Source snoopy: One of the implementation choices in a snoopy protocol is a source-snoopy (2-hop) implementation versus a home-snoopy (3-hop) implementation. In a source-snoopy protocol, snoops are sent from a requestor to all peer clients. This tends to result in a relatively low average response time to requests, but an implementation must deal with issues such as many-to-many race conditions. Figure 4.19 illustrates the messages that are sent in a simple read-miss event in a source-snoopy protocol. Figure 4.20 illustrates the messages that are sent in a slightly more complex scenario (read miss to a Modified block). Since all coherence messages are broadcasts, the owner of a block will always be a recipient. When a client cache broadcasts a read request on a cache miss, the current owner of the block writes the data back to the backing store (e.g., assuming a MESI protocol) and sends a copy of the data to the requesting client.
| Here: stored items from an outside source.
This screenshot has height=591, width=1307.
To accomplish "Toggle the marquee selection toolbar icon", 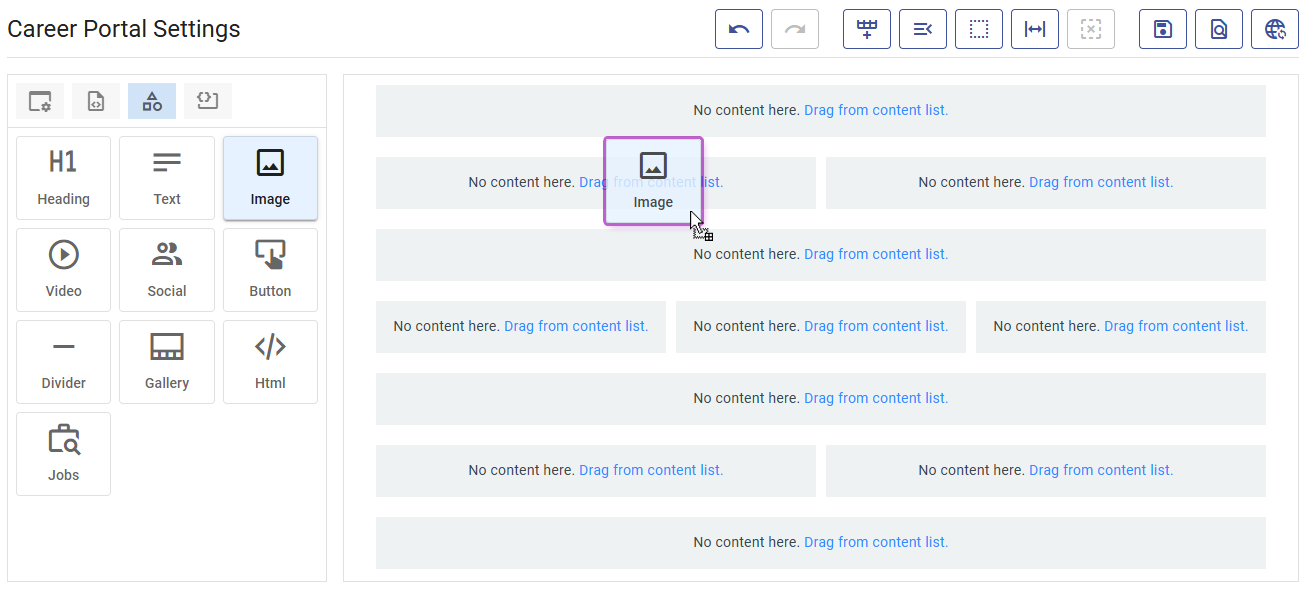I will pos(978,29).
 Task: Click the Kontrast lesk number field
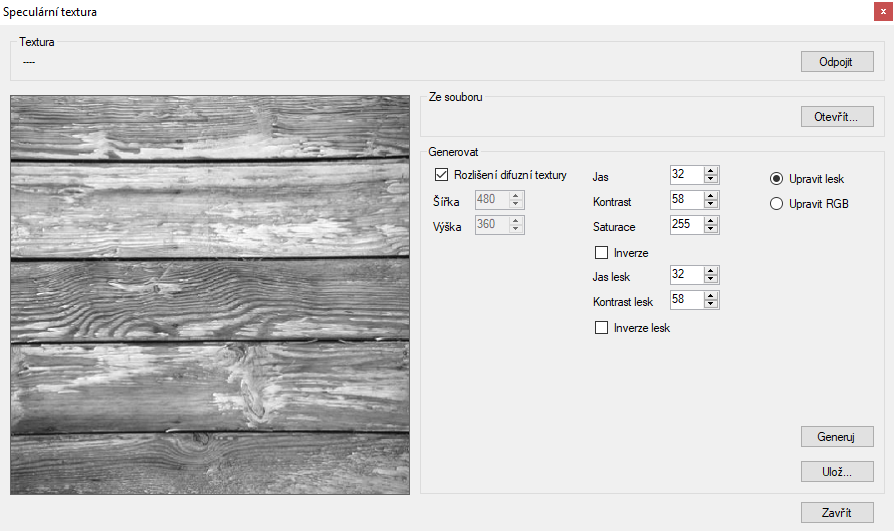click(686, 300)
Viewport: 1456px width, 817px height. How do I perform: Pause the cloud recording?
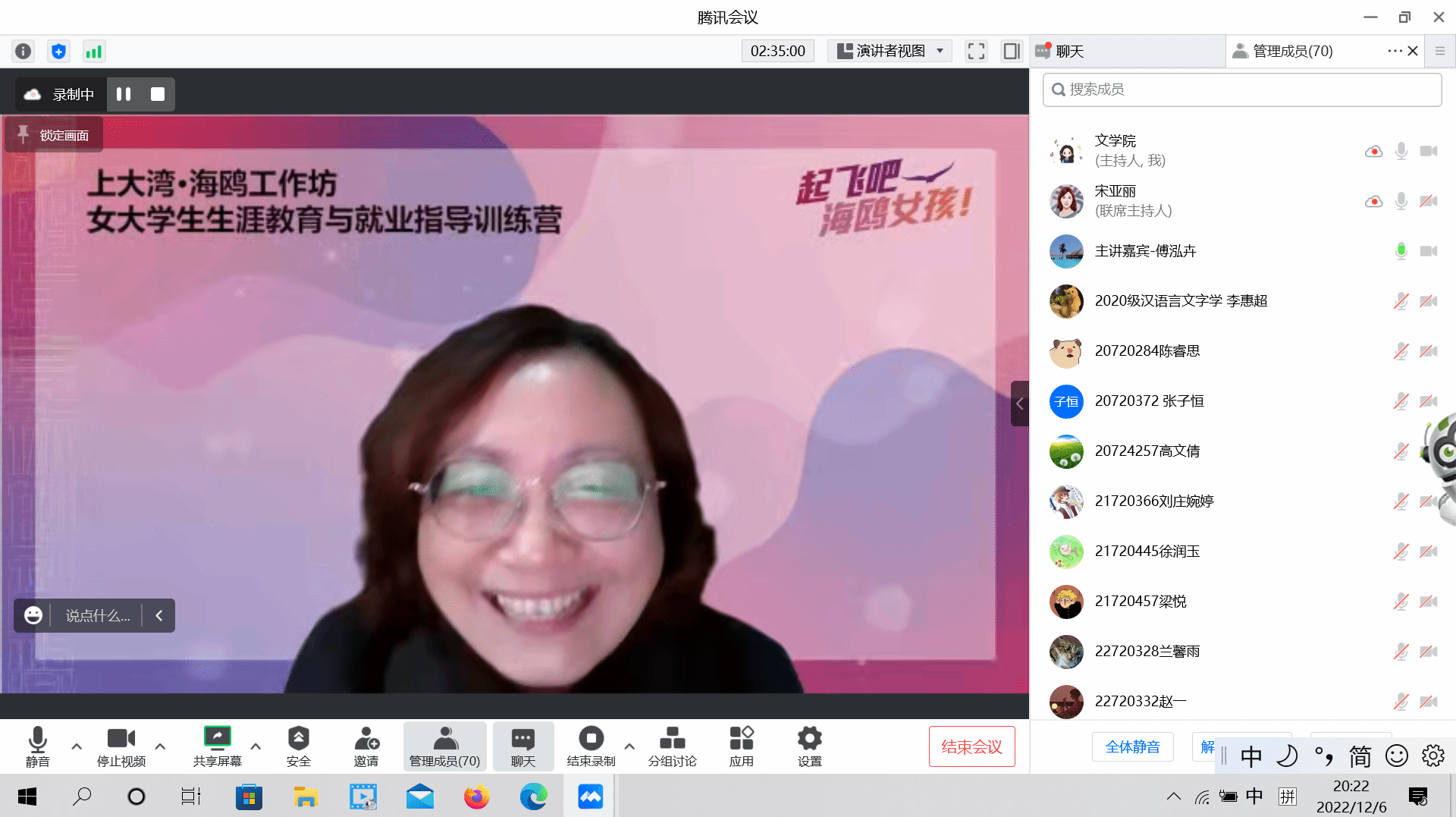pos(124,94)
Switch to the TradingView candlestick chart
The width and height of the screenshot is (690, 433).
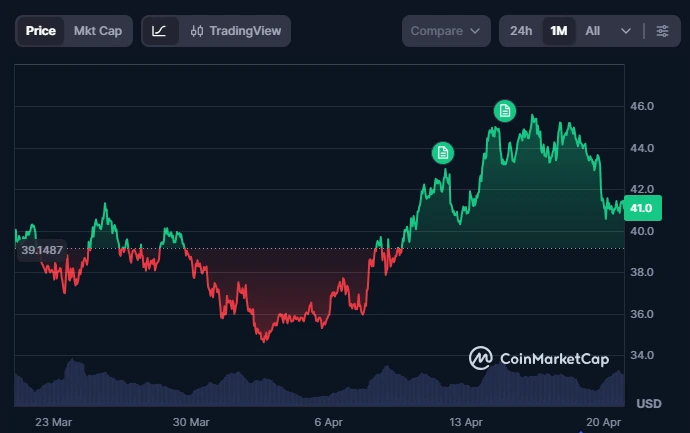[x=236, y=31]
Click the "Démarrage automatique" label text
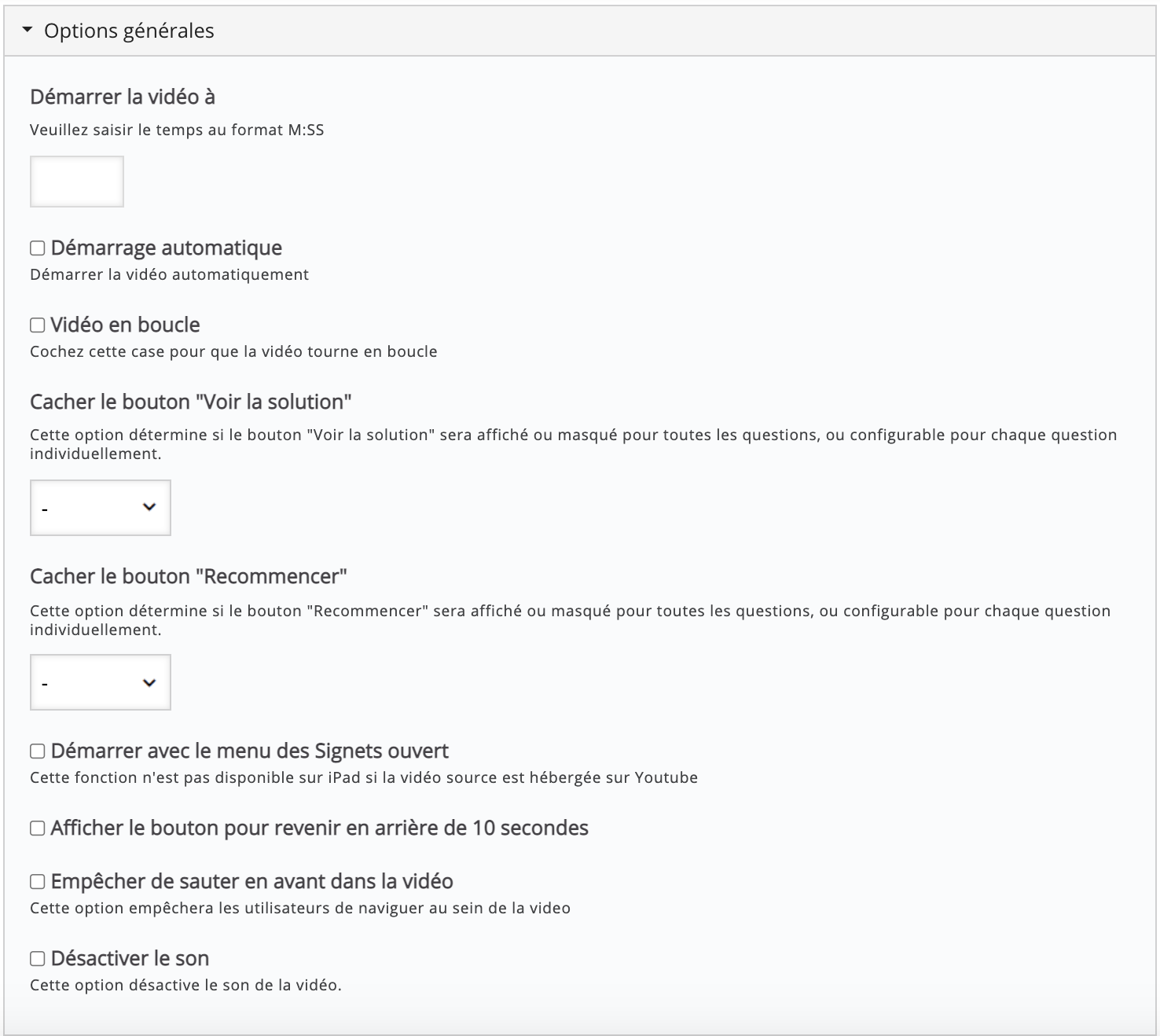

The requestor receives the data in two network hops.
Home snoopy: In a home-snoopy protocol, requests are sent to a datum’s home node first, and then the home node sends snoops to other clients. The mechanism is much simpler than source-snoopy protocols because the serialization eliminates race conditions. However, the obvious cost is in a higher average latency. For example, Figure 4.21 illustrates the slightly more complex read-miss scenario in the context of a home-snoopy protocol. When a client experiences a read miss in its local cache, the initial coherence message is not a broadcast to the entire system, but a request directed at the block’s home node, which then generates the appropriate snoop requests. Ultimately, the requested data is sent to the original client after three network hops.
Directory-Based Protocols
An alternative to snoopy implementations is to centralize the state information in a directory, as opposed to distributing the state information in the tags of the distributed cache. Thus, a directory-based protocol does not need the cooperation of all the caches in the system; a data request need only consult the directory to determine the correct course of action. The directory may be centralized or distributed, but the fact that it gathers all state information into one place simplifies the system-level state machine that implements the coherence scheme. A directory entry typically includes the following information:
• Current state of the block (cached or non-cached, readable and/or writable)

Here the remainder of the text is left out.